We couldn't believe that Einhorn was suing us for producing TAM LIN 2005 and we immediately contacted the Dramatists Guild who hooked us up with a lawyer. It all seems like a blur now, but we ended up going back and forth with the Einhorns over the next five months over the issue of my right to have my play TAM LIN produced without having to pay Edward Einhorn. There was another issue involved, over Einhorn's payment and whether or not he had a contract. The contract issue was a complete waste of time from my point of view - I only cared about whether or not my play would be freed from Edward Einhorn's legal machinations.

So we went back and forth until it finally became clear that the Einhorns were refusing to give up on the copyright issue and so we went to court in April 2006.

I wrote about the case for the Dramatists Guild in September 2006, and posted the article with links under The Strange Case of Edward Einhorn v. Mergatroyd Productions.
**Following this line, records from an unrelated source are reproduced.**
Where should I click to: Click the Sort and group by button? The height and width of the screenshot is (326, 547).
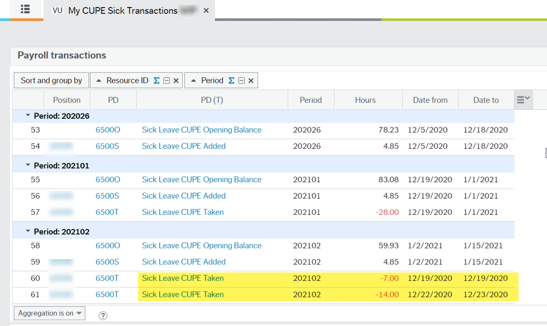(51, 80)
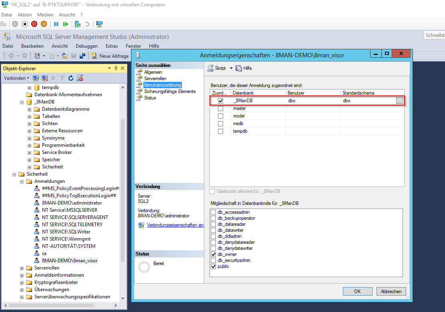
Task: Open the Debuggen menu
Action: tap(87, 46)
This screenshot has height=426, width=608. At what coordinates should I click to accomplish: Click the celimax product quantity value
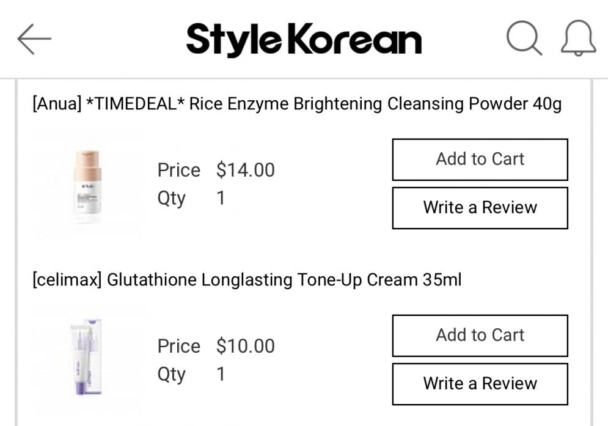(x=221, y=374)
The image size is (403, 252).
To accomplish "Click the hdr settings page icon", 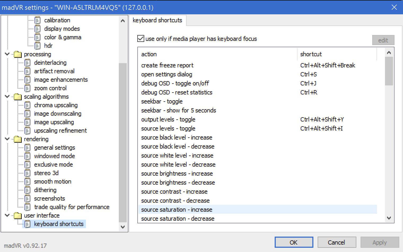I will pos(38,46).
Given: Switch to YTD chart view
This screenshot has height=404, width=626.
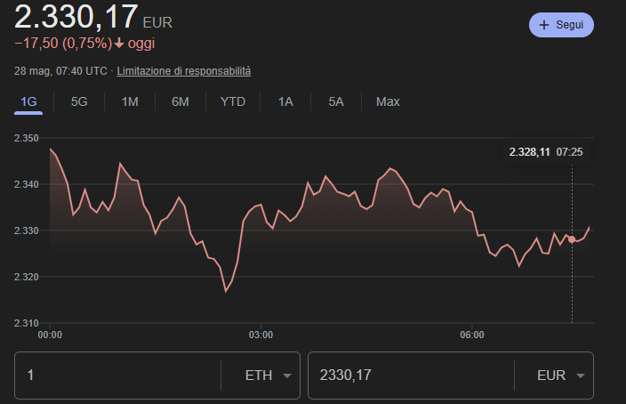Looking at the screenshot, I should (x=232, y=101).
The Guild pointed out in its Amicus brief:
Directors are employees hired to help turn a dramatist's script into an ephemeral experience for an audience. To accomplish this, a director gives ideas to the designers, to the actors, to the choreographer, and to the writers as well. Directors do not actually write the play, or design the sets, costumes or lighting, or act the roles, or choreograph the dance. In this sense, directors are interpretive, rather than creative, artists, and their role in the collaborative process is not unlike that of an orchestra conductor. A conductor interprets a musical composition by working with an orchestra to achieve a particular rendition of the work. Unlike Plaintiff, who has claimed ownership of his interpretation of the playwright's work, no conductor, to our knowledge, has had the temerity to claim ownership in his or her version of a Mozart symphony.


Pamela Berlin of the Stage Directors and Choreographers Society took the stand for the Einhorns. She said:
It is my view and the view of the SSDC (the acronym is now just SDC) that choreography and often stage directions amount to intellectual property of the creator.
Notice her emphasis on choreography, which had already been established as a copyrightable form. We were not arguing about choreography and as I mentioned earlier in this series, although Einhorn claimed that his script was for "blocking and choreography" there was no choreography created for the TAM LIN production of 2004.
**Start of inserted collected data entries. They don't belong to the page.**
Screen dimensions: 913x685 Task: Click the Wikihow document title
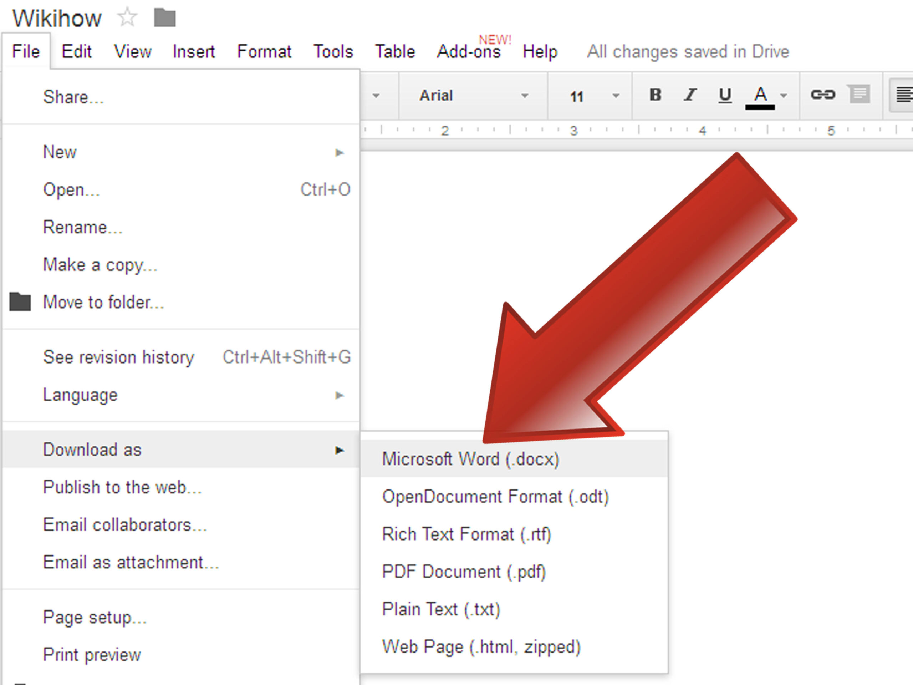[x=57, y=18]
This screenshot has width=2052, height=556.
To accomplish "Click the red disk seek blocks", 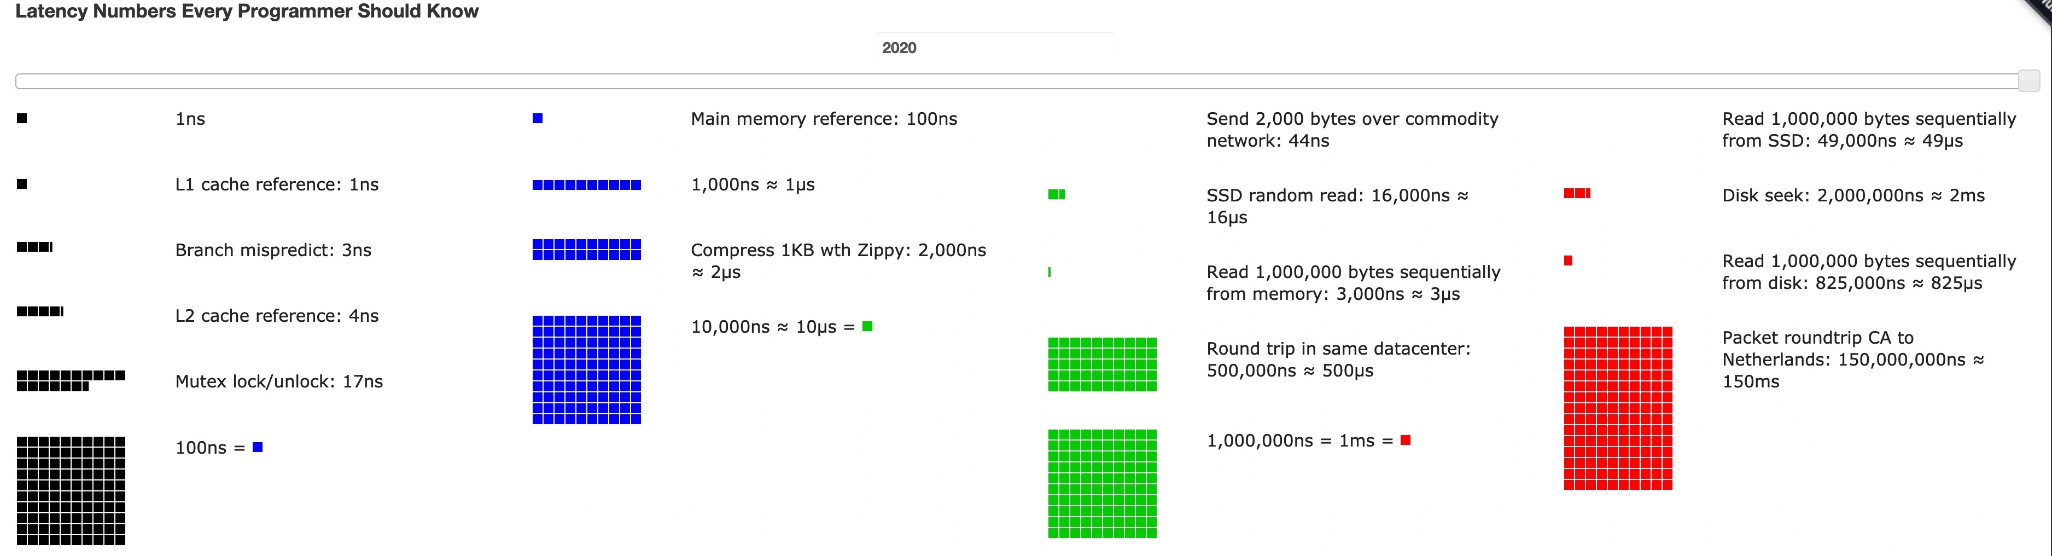I will [x=1576, y=194].
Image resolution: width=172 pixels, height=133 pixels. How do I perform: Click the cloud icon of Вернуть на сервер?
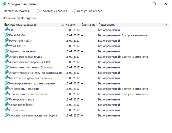pos(74,11)
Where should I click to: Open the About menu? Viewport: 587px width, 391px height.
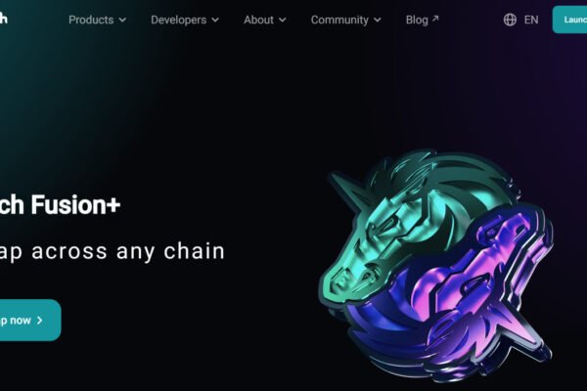(265, 20)
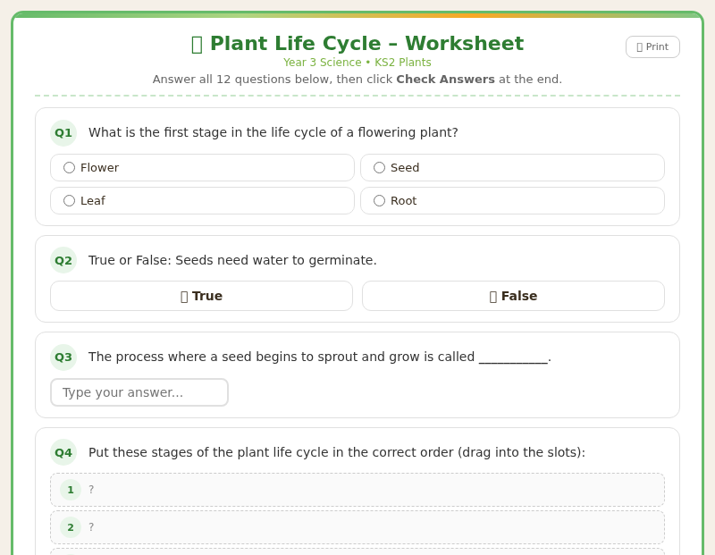The width and height of the screenshot is (715, 555).
Task: Select the Flower answer for Q1
Action: tap(202, 167)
The Einhorn legal team tried to compare our case to the case of Mantello v. Hall but the Dramatists Guild countered:
Plaintiff's reliance in this case on Mantello v. Hall... is wholly misplaced. The Court in Mantello held only that the director's copyright registration created a presumption of validity; the Court, however, had no occasion to determine whether, on the facts of that case, the presumption should hold, or whether the stage directions at issue were entitled to copyright protection.


Recently I discovered the Summer 1996 issue of the Columbia Law & the Arts with an article by David Leichtman that discusses the Mantello case, among others, called "Most Unhappy Collaborators: An Argument Against the Recognition of Property Ownership in Stage Directions.:

Some very important points made here:
...directors have sought further power through the courts by alleging intellectual property rights in their work.
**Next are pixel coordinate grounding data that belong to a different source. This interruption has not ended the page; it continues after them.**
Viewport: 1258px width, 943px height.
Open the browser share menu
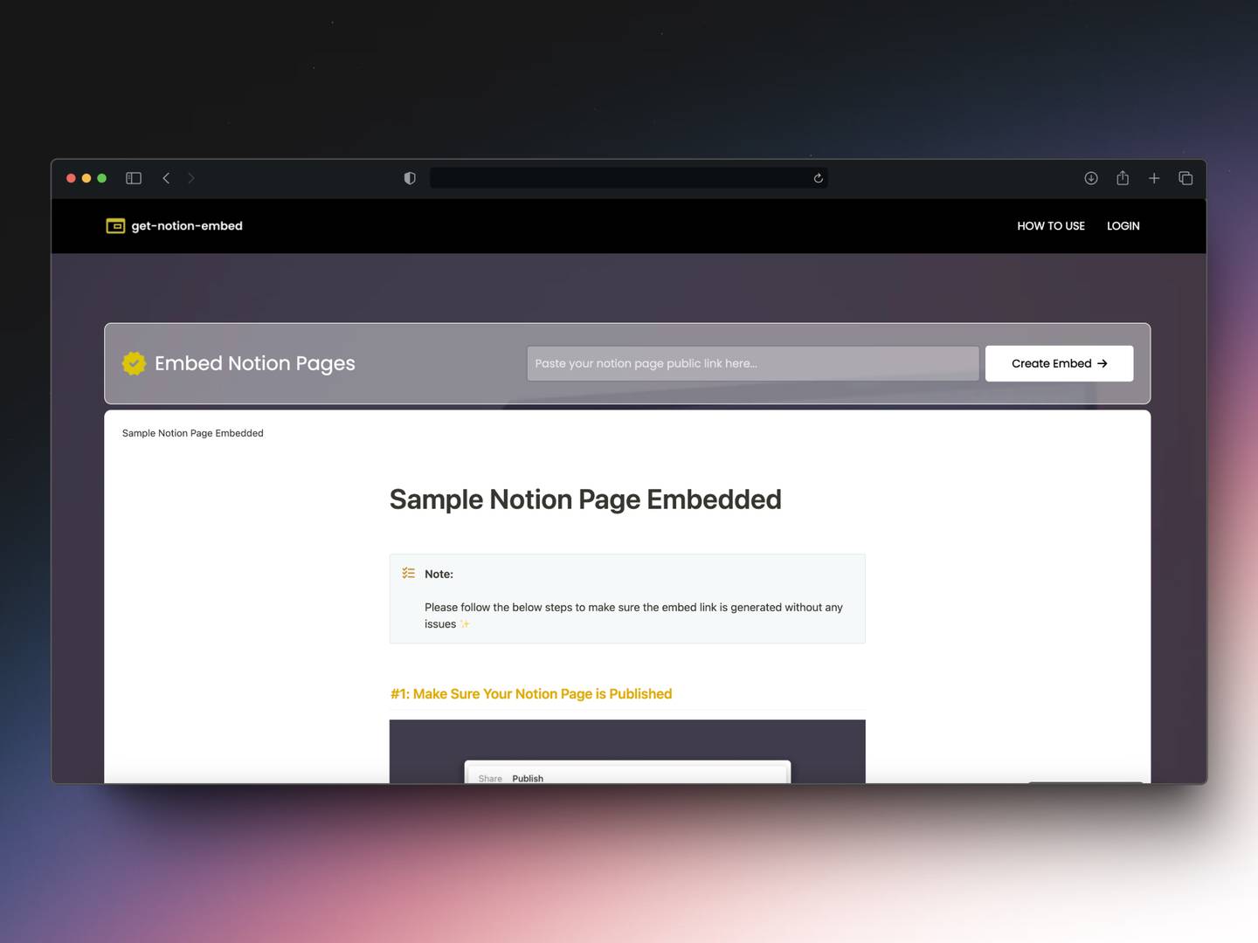(1123, 178)
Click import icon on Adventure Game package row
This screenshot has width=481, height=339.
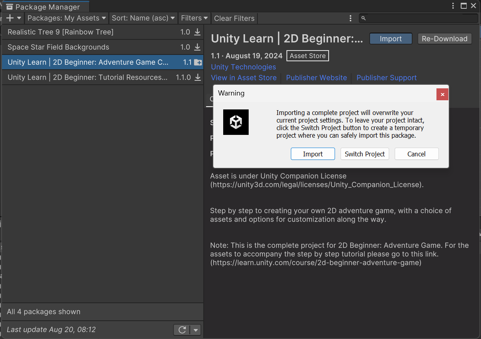point(198,62)
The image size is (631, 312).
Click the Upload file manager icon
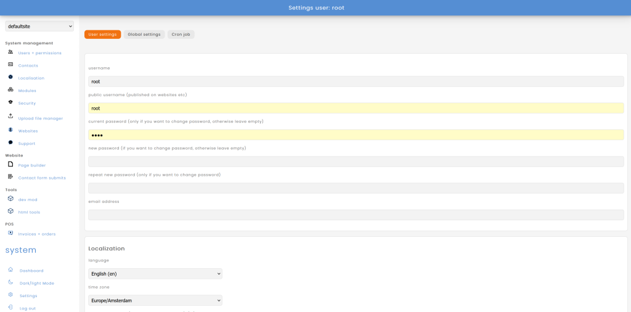[10, 117]
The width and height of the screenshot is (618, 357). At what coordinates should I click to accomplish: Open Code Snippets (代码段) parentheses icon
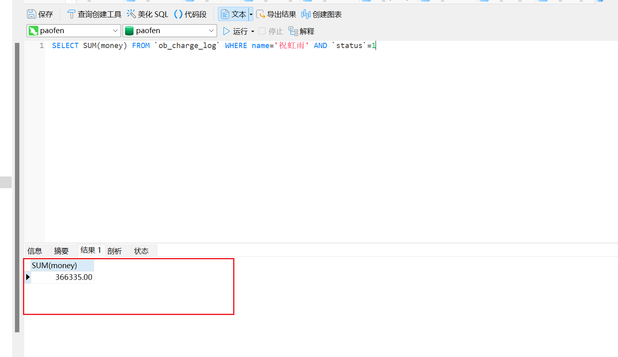pos(178,14)
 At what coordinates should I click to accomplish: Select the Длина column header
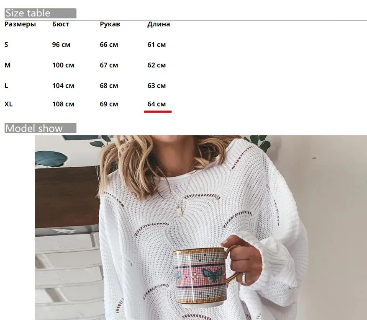pos(159,24)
This attempt pits stage directors and dramatists, who must work closely together as artists, directly against one another in the legal arena. For one thing, if stage directors are found to have rights which survive the closing of a production, the publication of dramatic works will be radically affected. The printed version of the work, which normally incorporates most aspects of the premiere will cease to be a complete record, as it is meant to be, of the "defining" production in which the dramatist participated and approved of changes in the staging. Because it is rare that a dramatist will participate in rehearsals beyond the first production, the only insurance the dramatist has that the work will continue to be performed in accordance with her wishes, is to cause the script to be printed as performed. Indeed, it has hertofore been the custom to simply assume the New York production is one and the same with the play. For example, in the Love! Valour! Compassion! case, the playwright Terrence McNally included a preface in the Acting Version of the play, stating that the initial New York Production was "definitive." The author even told one reporter that it was his hope that regional productions would not stray too much from his intent, as reflected by the staging of the New York production.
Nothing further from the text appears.